Cari Borja

Anthropologist, clothesmaker, salonniere, writer, professor

Cari is a clothesmaker (2000-2022) and salonniere (2012-2022), 119 salon dinners after apprenticing at Chez Panisse), writer and educator who received her Ph.D. in Cultural Anthropology and Film from UC Berkeley in 2001. She has a keen interest in cultural identity and otherness throughout her graduate work. Her M.A. thesis from School of Oriental and African Studies in London was entitled “Hollywood in Britain: America as Other” whilst her doctoral thesis “Jamaican Art Worlds: Encounters, Transformations, Metamorphoses” also analyzed the creation, documentation and consumption of identity. Cari’s expertise ranges from the arts (Guggenheim, MOMA, Stux Gallery, Collezione Peggy Guggenheim), food + wine and film worlds (having worked as an assistant to B. Ruby Rich, Tom Luddy /Telluride Film Festival, Peter Sellars), a practicing installation artist (De Young Museum, YBCA and ArtHotel Sacramento) and to her most recent work as an anthropologist at Apple.

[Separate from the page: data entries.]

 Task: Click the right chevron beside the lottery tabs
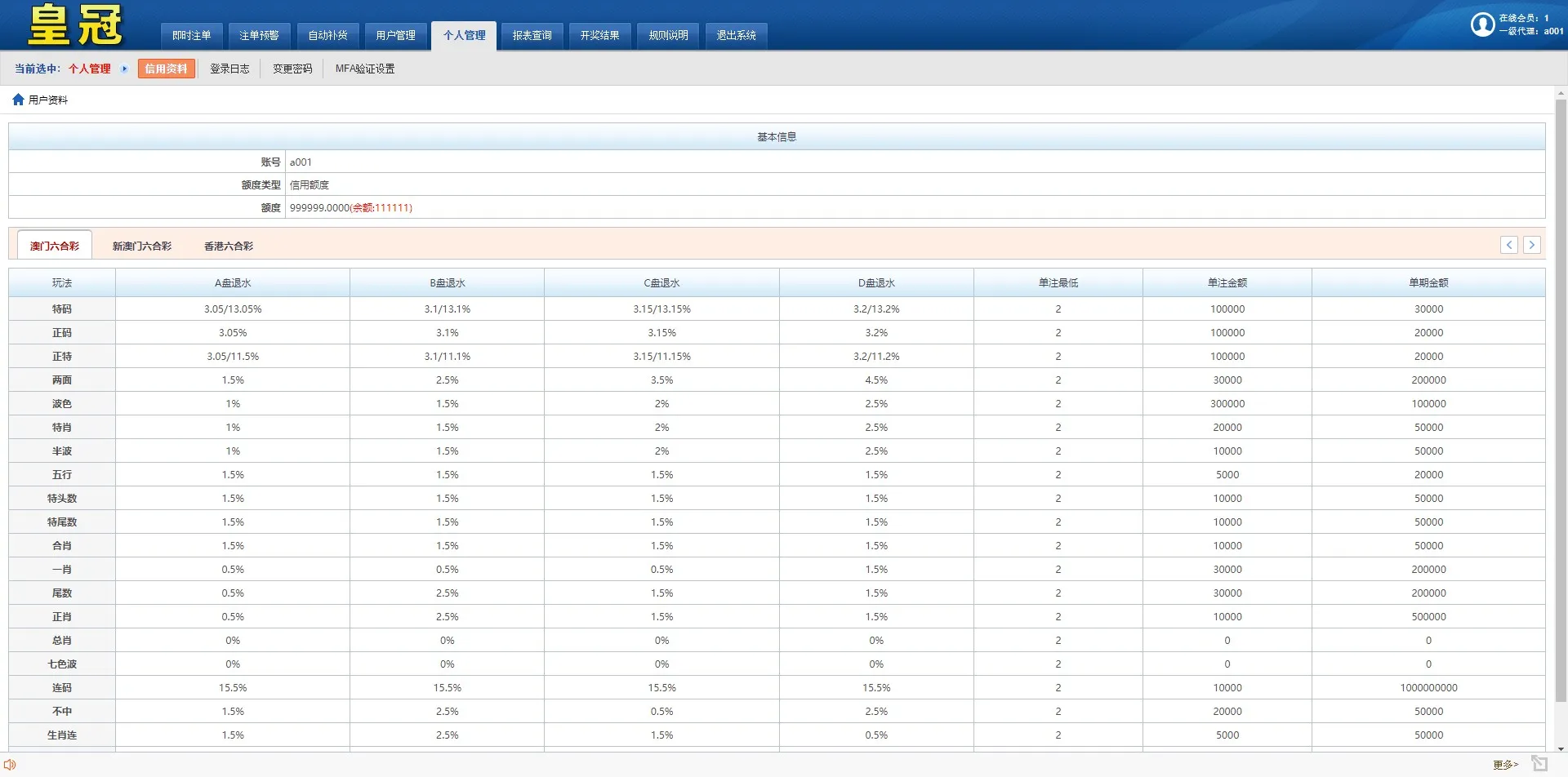pyautogui.click(x=1533, y=244)
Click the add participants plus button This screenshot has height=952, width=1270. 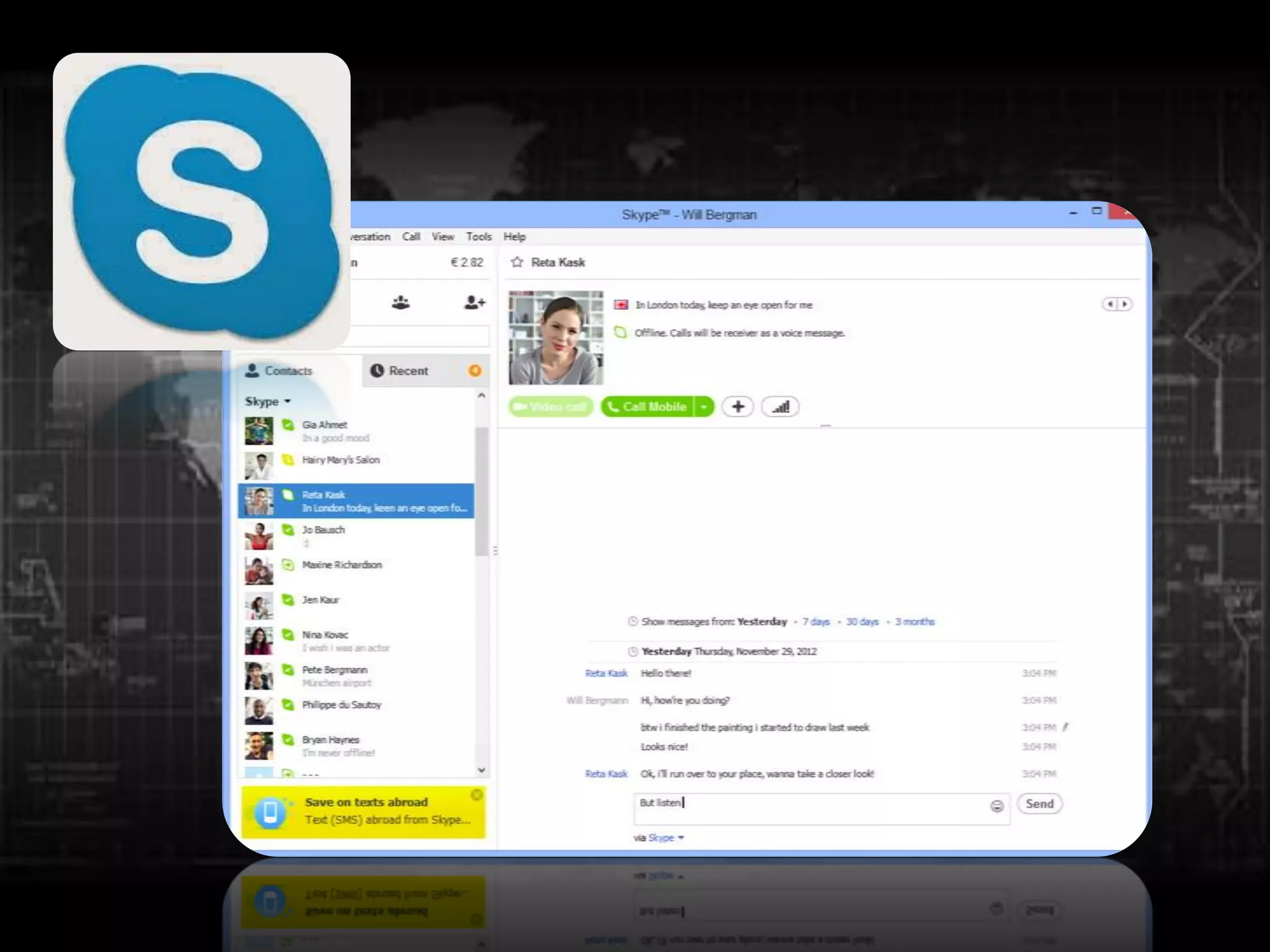point(737,407)
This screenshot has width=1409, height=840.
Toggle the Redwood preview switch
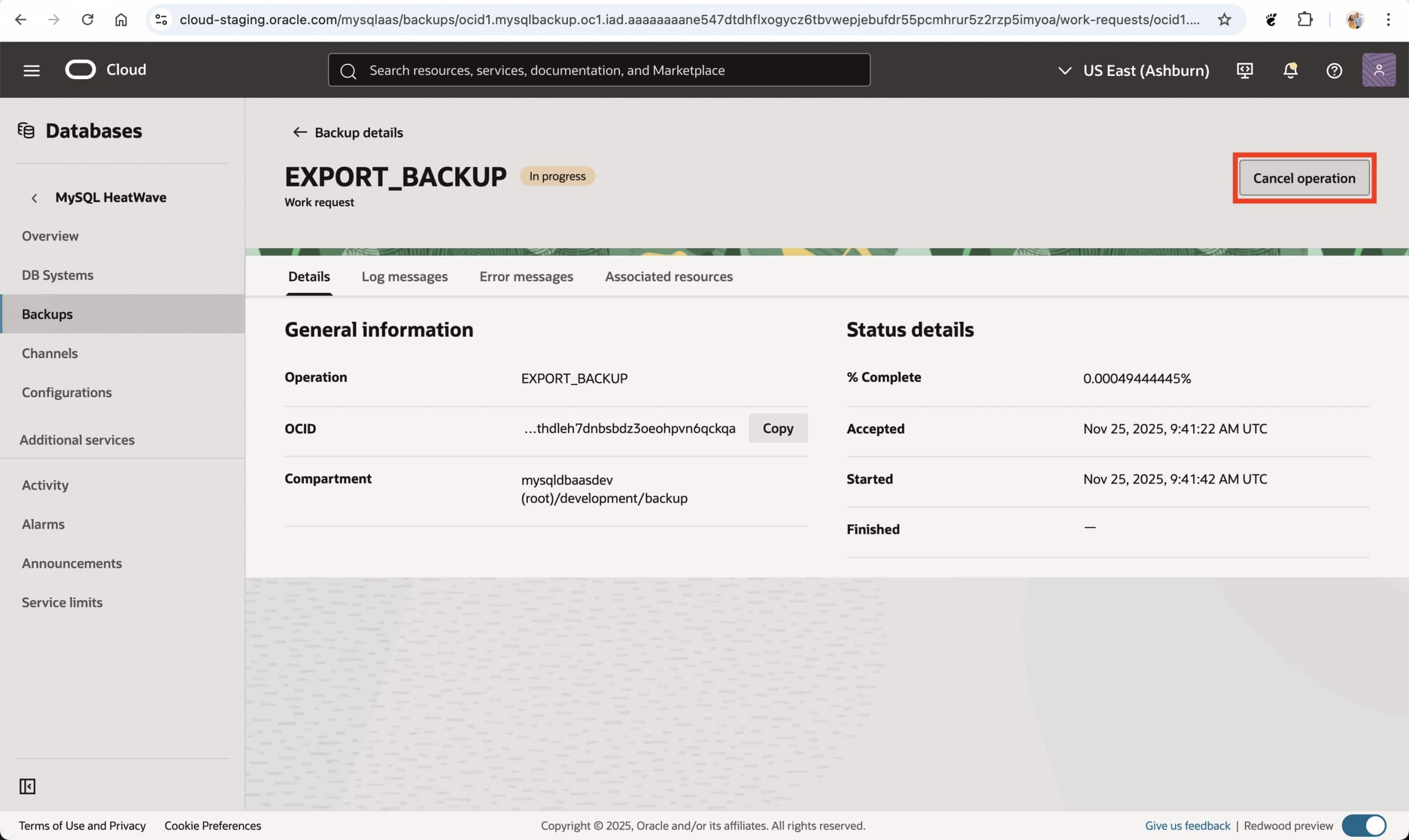(x=1363, y=825)
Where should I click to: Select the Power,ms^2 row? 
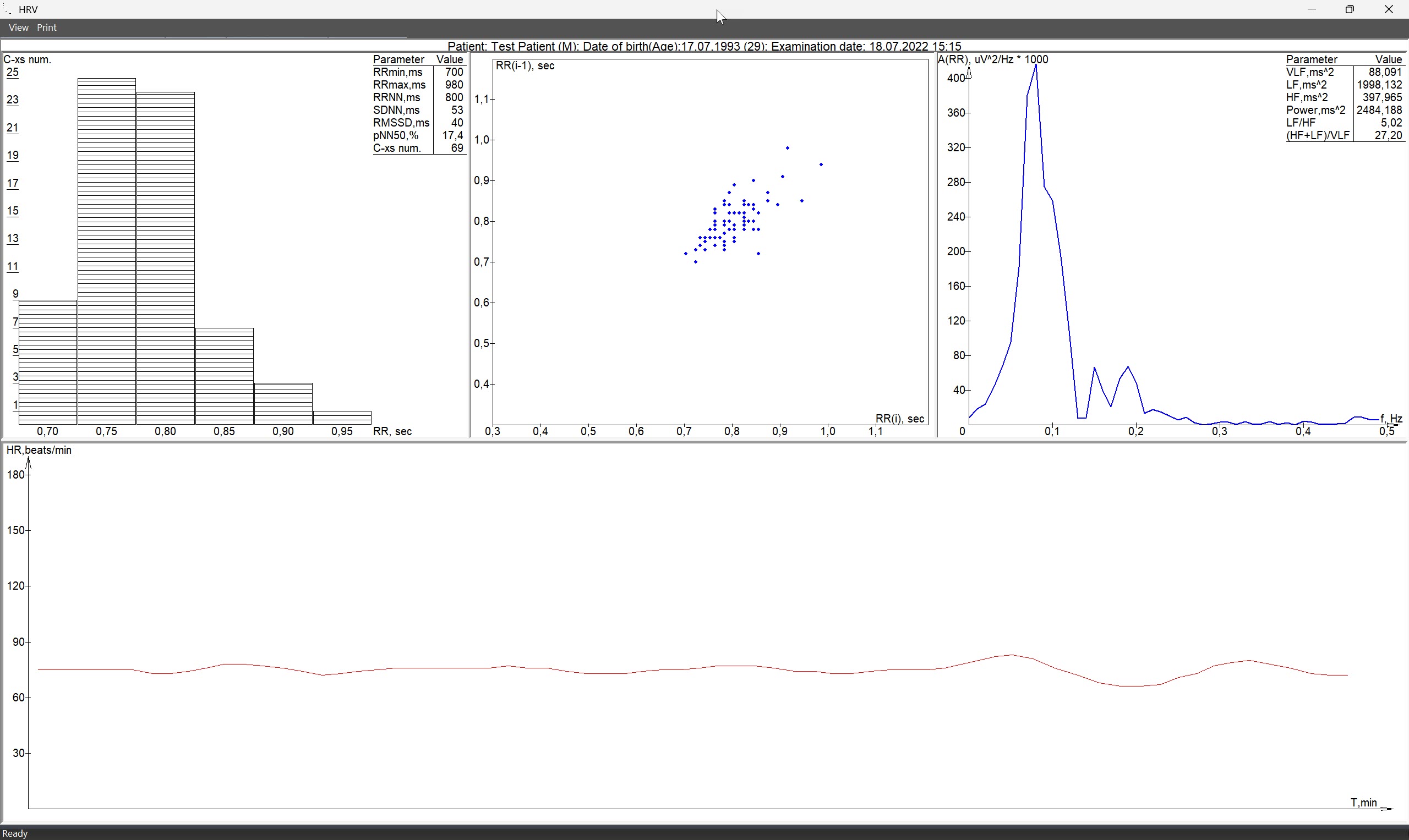1315,110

Since 2017, Cari has worked on projects that ranged from the Steve Jobs Theater, Apple Park and Visitors Center for Apple University (2017), on Angela Ahrendts Today at Apple team, curating programming for Apple Union Square as well as other global retail initiatives, and most recently on Lisa Jackson’s Environment, Policy and Social Initiatives team to establish a tech and creativity grants pilot. Cari also creative directs a variety of galas and salons including She-Can Global in SF and NYC and Boston Review Magazine in the Bay Area, Glide Foundation in SF, and was a Visiting Artist at Oakland-based Creative Growth. She is on the boards of National Novel Writing Month and Creative Growth, and is a professor at California College of the Arts where she teaches “Design Ethnography” + “Since Feeling is First: the Search for Desire and Eros through Culture” in their MFA Design Program. She also teaches “Creating Built Worlds” each Spring in the Anthropology Department at San Jose State University. She is working as Chief of Staff to Alice Waters, focusing on the implementation of the Alice Waters Institute at UC Davis which is part of a larger 10- campus focus on procurement and school-supported agriculture. Cari’s most recent research focuses on the ambivalent role our earliest childhood food memories play in our relationship to what and when, with whom and where, how and why we eat.